EXERCISE DIRECTIONS:
The requested output is every line from the one with "Task: Switch to the Goals tab" through the last line below, printed exactly.

(DATA begins)

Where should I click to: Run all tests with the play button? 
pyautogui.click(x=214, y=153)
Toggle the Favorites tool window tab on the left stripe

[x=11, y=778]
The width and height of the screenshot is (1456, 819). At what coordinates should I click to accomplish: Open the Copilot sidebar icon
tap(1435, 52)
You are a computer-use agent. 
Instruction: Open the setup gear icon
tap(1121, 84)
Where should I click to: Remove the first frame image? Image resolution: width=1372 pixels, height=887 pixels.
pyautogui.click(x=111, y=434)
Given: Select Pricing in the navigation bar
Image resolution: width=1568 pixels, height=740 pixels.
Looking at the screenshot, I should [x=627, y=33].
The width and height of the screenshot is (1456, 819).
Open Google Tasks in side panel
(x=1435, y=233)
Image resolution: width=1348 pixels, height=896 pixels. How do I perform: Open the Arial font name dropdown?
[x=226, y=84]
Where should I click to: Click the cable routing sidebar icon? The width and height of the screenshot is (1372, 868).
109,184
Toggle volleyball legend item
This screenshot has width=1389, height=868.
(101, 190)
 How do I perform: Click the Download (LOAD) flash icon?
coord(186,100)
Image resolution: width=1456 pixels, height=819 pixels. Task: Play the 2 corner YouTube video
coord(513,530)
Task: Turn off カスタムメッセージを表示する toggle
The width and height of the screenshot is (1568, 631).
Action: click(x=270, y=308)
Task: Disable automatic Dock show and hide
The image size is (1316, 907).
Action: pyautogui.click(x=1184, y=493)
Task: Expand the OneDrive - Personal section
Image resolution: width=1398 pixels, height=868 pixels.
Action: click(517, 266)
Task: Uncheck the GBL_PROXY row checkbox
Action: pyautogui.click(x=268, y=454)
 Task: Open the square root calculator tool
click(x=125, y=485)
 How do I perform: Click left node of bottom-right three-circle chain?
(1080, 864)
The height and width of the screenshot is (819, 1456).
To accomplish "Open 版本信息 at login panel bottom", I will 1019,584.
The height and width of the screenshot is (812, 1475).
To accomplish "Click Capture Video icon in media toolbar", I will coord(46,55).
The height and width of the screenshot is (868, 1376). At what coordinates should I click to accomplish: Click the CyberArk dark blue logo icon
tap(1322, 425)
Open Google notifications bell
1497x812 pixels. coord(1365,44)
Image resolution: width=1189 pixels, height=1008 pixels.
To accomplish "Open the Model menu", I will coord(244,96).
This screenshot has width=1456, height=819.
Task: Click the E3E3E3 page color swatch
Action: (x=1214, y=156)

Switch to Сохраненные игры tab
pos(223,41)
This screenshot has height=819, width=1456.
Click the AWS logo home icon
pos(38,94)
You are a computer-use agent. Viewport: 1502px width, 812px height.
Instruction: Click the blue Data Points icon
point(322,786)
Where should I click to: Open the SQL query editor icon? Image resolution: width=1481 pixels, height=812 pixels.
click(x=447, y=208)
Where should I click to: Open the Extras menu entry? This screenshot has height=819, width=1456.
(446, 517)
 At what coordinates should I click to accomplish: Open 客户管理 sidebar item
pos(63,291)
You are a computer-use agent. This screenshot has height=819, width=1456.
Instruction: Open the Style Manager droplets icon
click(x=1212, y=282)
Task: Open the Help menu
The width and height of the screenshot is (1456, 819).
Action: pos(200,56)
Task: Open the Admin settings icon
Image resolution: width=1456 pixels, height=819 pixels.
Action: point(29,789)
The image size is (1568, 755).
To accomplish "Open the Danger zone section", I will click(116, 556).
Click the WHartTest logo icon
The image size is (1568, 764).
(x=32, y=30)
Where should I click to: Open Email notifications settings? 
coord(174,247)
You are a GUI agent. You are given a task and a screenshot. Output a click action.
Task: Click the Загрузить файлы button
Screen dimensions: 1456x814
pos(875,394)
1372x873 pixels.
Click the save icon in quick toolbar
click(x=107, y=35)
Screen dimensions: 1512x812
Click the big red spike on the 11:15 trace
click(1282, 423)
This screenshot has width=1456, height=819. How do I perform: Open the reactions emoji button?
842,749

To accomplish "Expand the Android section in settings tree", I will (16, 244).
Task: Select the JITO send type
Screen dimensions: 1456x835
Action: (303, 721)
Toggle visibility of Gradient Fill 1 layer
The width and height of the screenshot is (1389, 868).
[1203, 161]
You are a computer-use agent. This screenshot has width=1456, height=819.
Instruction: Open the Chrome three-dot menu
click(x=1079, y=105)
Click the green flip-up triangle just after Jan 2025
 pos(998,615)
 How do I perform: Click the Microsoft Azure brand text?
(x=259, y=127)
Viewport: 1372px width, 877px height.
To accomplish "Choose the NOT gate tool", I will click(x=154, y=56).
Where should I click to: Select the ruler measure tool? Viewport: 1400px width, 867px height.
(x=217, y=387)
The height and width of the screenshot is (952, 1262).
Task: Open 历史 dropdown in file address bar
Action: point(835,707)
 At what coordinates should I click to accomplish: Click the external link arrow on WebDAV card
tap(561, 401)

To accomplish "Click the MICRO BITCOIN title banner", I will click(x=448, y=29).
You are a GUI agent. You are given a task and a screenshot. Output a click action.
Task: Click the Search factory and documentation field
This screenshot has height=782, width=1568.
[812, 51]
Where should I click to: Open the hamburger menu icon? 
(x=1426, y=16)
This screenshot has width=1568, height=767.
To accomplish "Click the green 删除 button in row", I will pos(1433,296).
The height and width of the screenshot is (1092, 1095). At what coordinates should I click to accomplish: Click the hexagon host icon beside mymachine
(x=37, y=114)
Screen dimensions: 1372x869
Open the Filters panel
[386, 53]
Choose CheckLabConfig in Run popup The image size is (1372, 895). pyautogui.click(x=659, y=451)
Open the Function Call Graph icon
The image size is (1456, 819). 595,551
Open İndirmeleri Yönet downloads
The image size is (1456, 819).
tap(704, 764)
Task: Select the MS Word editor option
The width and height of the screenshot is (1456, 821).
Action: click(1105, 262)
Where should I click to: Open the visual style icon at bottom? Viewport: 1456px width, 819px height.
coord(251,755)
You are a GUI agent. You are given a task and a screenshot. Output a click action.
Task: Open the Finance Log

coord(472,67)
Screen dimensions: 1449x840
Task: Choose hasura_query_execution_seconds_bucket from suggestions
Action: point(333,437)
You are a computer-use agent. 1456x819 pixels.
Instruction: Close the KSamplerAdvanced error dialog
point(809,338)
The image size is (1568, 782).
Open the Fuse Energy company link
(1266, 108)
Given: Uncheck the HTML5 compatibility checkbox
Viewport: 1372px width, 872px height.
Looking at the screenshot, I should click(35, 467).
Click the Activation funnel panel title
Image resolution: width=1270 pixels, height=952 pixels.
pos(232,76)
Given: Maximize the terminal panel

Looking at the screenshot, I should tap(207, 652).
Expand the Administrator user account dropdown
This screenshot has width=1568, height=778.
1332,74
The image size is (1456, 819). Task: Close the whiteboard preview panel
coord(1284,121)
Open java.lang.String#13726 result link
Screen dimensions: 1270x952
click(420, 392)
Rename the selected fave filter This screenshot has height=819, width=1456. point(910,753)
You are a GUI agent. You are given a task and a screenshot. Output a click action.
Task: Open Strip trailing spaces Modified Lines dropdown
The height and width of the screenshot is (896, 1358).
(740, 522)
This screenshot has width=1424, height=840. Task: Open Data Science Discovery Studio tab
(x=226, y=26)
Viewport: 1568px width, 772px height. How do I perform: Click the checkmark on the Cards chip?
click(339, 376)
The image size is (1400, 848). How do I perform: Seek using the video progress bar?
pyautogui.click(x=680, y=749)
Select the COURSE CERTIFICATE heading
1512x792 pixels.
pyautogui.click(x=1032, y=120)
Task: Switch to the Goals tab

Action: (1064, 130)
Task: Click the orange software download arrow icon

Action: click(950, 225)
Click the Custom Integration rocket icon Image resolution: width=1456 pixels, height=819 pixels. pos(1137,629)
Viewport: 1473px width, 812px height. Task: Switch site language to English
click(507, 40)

(DATA ends)

SOLUTION BELOW:
Task: Switch to the Goals tab

Action: (1064, 130)
Task: Click the orange software download arrow icon

Action: click(950, 225)
Click the Custom Integration rocket icon Image resolution: width=1456 pixels, height=819 pixels. pos(1137,629)
Viewport: 1473px width, 812px height. Task: Switch site language to English
click(507, 40)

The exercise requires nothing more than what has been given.